● Stated task
Copy the lines below word for word, leaving out the pictures.

● Given records
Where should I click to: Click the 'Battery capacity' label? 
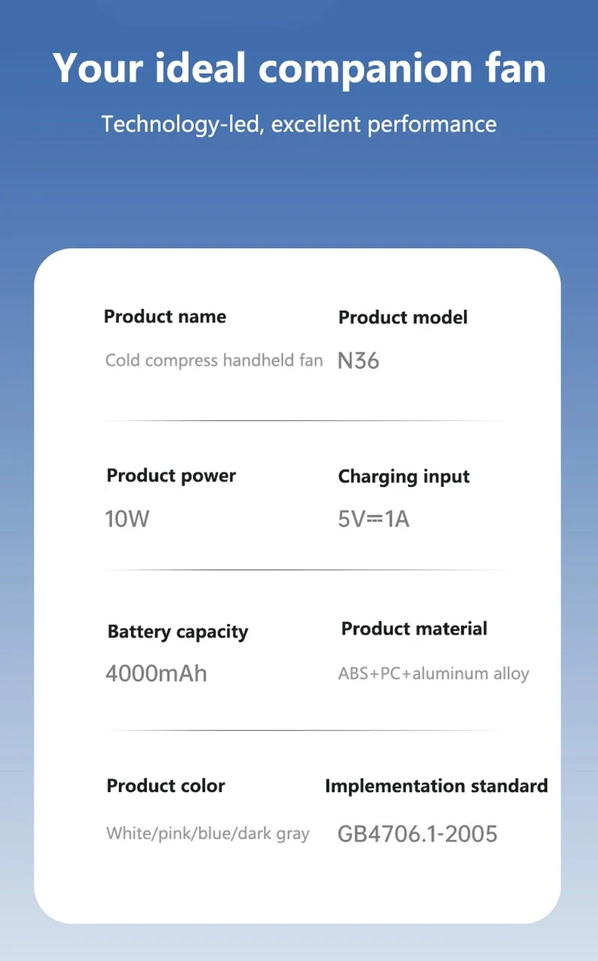pyautogui.click(x=177, y=632)
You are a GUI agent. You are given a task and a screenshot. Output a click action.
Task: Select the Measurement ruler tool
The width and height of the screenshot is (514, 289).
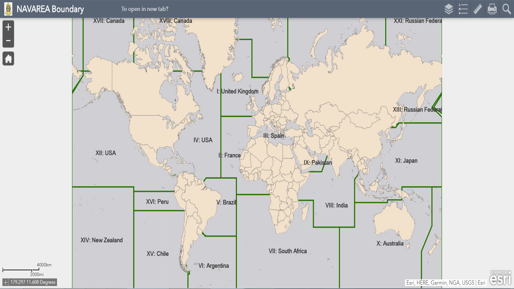tap(478, 9)
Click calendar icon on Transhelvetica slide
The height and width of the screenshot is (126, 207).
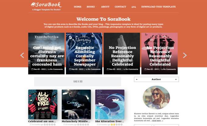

● Task output
Where should I click to: Click the 'Battery capacity' label? 
pyautogui.click(x=177, y=632)
You are a GUI agent. You are given a task and a screenshot. Output a click action.
Task: Select the Measurement ruler tool
The width and height of the screenshot is (514, 289).
tap(478, 9)
Click calendar icon on Transhelvetica slide
The height and width of the screenshot is (126, 207).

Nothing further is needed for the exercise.